▶ Exercise
Render every line of the rows below as a JSON list of strings, with one string per line and blank lines omitted.
━━ Recorded information
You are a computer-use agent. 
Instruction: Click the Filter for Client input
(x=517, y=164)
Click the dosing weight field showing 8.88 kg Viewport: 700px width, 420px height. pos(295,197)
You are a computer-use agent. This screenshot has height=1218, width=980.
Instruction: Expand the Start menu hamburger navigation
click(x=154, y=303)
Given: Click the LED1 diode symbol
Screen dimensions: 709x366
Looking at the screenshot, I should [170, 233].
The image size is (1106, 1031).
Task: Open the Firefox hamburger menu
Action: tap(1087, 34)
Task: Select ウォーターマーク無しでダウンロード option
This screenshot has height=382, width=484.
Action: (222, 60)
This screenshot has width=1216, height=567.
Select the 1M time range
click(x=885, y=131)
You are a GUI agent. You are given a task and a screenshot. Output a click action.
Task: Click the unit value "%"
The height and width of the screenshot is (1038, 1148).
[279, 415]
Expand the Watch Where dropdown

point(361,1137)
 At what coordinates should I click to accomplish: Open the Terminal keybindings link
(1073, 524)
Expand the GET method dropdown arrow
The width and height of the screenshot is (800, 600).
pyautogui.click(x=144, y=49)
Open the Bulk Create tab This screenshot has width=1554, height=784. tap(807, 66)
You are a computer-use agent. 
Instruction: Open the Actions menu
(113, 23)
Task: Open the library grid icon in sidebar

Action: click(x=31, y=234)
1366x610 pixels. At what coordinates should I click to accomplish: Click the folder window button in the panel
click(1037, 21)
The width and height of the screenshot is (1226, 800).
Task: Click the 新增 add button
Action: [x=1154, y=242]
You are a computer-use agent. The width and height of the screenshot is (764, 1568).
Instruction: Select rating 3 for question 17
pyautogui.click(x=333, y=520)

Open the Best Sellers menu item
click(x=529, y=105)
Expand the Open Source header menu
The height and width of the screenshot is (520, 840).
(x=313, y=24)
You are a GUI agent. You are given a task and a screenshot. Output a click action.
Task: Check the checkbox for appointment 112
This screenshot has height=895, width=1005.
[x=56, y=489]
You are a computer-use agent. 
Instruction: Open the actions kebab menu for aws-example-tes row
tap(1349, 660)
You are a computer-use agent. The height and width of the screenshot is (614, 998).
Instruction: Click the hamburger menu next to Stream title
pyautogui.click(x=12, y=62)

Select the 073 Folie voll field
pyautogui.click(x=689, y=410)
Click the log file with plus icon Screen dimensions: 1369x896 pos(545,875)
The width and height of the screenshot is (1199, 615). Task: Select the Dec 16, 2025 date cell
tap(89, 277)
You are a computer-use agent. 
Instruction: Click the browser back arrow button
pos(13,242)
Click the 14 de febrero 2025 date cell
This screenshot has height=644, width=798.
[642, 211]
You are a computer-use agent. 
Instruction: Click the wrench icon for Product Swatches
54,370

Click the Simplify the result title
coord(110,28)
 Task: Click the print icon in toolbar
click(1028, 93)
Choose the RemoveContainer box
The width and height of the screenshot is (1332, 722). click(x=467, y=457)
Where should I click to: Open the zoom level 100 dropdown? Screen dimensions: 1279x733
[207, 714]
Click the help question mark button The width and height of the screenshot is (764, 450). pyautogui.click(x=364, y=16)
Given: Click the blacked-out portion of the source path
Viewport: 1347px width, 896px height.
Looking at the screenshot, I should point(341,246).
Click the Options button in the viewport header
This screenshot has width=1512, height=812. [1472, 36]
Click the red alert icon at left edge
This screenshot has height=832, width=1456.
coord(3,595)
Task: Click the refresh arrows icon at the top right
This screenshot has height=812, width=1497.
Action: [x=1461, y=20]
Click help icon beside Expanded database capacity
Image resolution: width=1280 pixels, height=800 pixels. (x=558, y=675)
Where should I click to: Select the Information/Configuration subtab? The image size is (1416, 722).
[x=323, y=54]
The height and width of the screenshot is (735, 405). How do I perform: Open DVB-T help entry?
━━━━
▶ Full answer
[
  "You are a computer-use agent. ",
  "Instruction: Click the Filter for Client input",
  "(x=517, y=164)",
  "Click the dosing weight field showing 8.88 kg Viewport: 700px width, 420px height. pos(295,197)",
  "You are a computer-use agent. This screenshot has height=1218, width=980.",
  "Instruction: Expand the Start menu hamburger navigation",
  "click(x=154, y=303)",
  "Given: Click the LED1 diode symbol",
  "Screen dimensions: 709x366",
  "Looking at the screenshot, I should [170, 233].",
  "The image size is (1106, 1031).",
  "Task: Open the Firefox hamburger menu",
  "Action: tap(1087, 34)",
  "Task: Select ウォーターマーク無しでダウンロード option",
  "This screenshot has height=382, width=484.",
  "Action: (222, 60)",
  "This screenshot has width=1216, height=567.",
  "Select the 1M time range",
  "click(x=885, y=131)",
  "You are a GUI agent. You are given a task and a screenshot. Output a click action.",
  "Task: Click the unit value \"%\"",
  "The height and width of the screenshot is (1038, 1148).",
  "[279, 415]",
  "Expand the Watch Where dropdown",
  "point(361,1137)",
  " At what coordinates should I click to accomplish: Open the Terminal keybindings link",
  "(1073, 524)",
  "Expand the GET method dropdown arrow",
  "The width and height of the screenshot is (800, 600).",
  "pyautogui.click(x=144, y=49)",
  "Open the Bulk Create tab This screenshot has width=1554, height=784. tap(807, 66)",
  "You are a computer-use agent. ",
  "Instruction: Open the Actions menu",
  "(113, 23)",
  "Task: Open the library grid icon in sidebar",
  "Action: click(x=31, y=234)",
  "1366x610 pixels. At what coordinates should I click to accomplish: Click the folder window button in the panel",
  "click(1037, 21)",
  "The width and height of the screenshot is (1226, 800).",
  "Task: Click the 新增 add button",
  "Action: [x=1154, y=242]",
  "You are a computer-use agent. The width and height of the screenshot is (764, 1568).",
  "Instruction: Select rating 3 for question 17",
  "pyautogui.click(x=333, y=520)",
  "Open the Best Sellers menu item",
  "click(x=529, y=105)",
  "Expand the Open Source header menu",
  "The height and width of the screenshot is (520, 840).",
  "(x=313, y=24)",
  "You are a GUI agent. You are given a task and a screenshot. Output a click action.",
  "Task: Check the checkbox for appointment 112",
  "This screenshot has height=895, width=1005.",
  "[x=56, y=489]",
  "You are a computer-use agent. ",
  "Instruction: Open the actions kebab menu for aws-example-tes row",
  "tap(1349, 660)",
  "You are a computer-use agent. The height and width of the screenshot is (614, 998).",
  "Instruction: Click the hamburger menu next to Stream title",
  "pyautogui.click(x=12, y=62)",
  "Select the 073 Folie voll field",
  "pyautogui.click(x=689, y=410)",
  "Click the log file with plus icon Screen dimensions: 1369x896 pos(545,875)",
  "The width and height of the screenshot is (1199, 615). Task: Select the Dec 16, 2025 date cell",
  "tap(89, 277)",
  "You are a computer-use agent. ",
  "Instruction: Click the browser back arrow button",
  "pos(13,242)",
  "Click the 14 de febrero 2025 date cell",
  "This screenshot has height=644, width=798.",
  "[642, 211]",
  "You are a computer-use agent. ",
  "Instruction: Click the wrench icon for Product Swatches",
  "54,370",
  "Click the Simplify the result title",
  "coord(110,28)",
  " Task: Click the print icon in toolbar",
  "click(1028, 93)",
  "Choose the RemoveContainer box",
  "The width and height of the screenshot is (1332, 722). click(x=467, y=457)",
  "Where should I click to: Open the zoom level 100 dropdown? Screen dimensions: 1279x733",
  "[207, 714]",
  "Click the help question mark button The width and height of the screenshot is (764, 450). pyautogui.click(x=364, y=16)",
  "Given: Click the blacked-out portion of the source path",
  "Viewport: 1347px width, 896px height.",
  "Looking at the screenshot, I should point(341,246).",
  "Click the Options button in the viewport header",
  "This screenshot has width=1512, height=812. [1472, 36]",
  "Click the red alert icon at left edge",
  "This screenshot has height=832, width=1456.",
  "coord(3,595)",
  "Task: Click the refresh arrows icon at the top right",
  "This screenshot has height=812, width=1497.",
  "Action: [x=1461, y=20]",
  "Click help icon beside Expanded database capacity",
  "Image resolution: width=1280 pixels, height=800 pixels. (x=558, y=675)",
  "Where should I click to: Select the Information/Configuration subtab? The image size is (1416, 722).",
  "[x=323, y=54]",
  "The height and width of the screenshot is (735, 405). How do I perform: Open DVB-T help entry?"
]